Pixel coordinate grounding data
········
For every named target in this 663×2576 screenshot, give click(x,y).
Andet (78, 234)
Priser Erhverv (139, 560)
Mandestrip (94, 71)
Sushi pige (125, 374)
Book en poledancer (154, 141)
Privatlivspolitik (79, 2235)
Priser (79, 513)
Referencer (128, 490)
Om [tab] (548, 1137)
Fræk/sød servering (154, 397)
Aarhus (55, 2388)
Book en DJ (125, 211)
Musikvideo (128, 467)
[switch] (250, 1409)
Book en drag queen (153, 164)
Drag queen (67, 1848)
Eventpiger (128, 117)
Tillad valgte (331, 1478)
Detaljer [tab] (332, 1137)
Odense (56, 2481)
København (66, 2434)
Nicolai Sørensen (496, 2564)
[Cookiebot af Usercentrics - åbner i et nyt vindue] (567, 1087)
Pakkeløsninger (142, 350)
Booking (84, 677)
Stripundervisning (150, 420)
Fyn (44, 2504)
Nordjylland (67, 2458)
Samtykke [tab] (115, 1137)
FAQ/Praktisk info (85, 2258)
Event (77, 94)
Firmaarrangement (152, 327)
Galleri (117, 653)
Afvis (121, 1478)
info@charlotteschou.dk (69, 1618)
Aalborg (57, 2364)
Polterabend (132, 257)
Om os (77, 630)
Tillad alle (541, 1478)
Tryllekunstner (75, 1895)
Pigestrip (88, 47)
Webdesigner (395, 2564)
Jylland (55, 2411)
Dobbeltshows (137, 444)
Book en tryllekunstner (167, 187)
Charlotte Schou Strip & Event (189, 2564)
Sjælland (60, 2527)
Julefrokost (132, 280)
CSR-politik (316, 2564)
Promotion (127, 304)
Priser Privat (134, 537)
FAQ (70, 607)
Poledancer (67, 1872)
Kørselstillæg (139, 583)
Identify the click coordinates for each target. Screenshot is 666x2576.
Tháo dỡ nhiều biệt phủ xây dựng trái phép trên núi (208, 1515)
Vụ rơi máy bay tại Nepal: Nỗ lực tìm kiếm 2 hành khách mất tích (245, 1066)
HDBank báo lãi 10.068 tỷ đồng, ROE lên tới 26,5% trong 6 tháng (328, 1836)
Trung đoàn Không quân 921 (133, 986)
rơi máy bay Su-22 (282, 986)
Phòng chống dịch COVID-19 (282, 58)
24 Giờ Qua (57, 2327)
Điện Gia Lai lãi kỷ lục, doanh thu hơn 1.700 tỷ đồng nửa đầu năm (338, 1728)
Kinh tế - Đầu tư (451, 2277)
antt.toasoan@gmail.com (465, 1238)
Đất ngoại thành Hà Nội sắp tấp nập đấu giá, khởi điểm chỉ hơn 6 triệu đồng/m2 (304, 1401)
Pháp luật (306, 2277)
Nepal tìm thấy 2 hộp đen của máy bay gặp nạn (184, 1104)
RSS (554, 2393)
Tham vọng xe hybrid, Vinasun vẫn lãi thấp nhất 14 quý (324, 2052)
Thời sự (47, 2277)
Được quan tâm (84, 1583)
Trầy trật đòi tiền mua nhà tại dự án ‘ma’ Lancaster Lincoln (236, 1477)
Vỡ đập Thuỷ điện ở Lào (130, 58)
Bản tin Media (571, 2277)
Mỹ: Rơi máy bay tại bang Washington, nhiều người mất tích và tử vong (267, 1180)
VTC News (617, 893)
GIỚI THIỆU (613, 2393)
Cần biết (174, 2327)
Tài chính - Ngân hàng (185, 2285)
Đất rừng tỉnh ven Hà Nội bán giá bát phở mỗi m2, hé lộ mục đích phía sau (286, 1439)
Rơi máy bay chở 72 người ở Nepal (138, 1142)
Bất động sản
········
- _Exercise_:
Out of the records above, pull the lines that include the word "Priser".

- _Written answer_:
Priser Erhverv (139, 560)
Priser (79, 513)
Priser Privat (134, 537)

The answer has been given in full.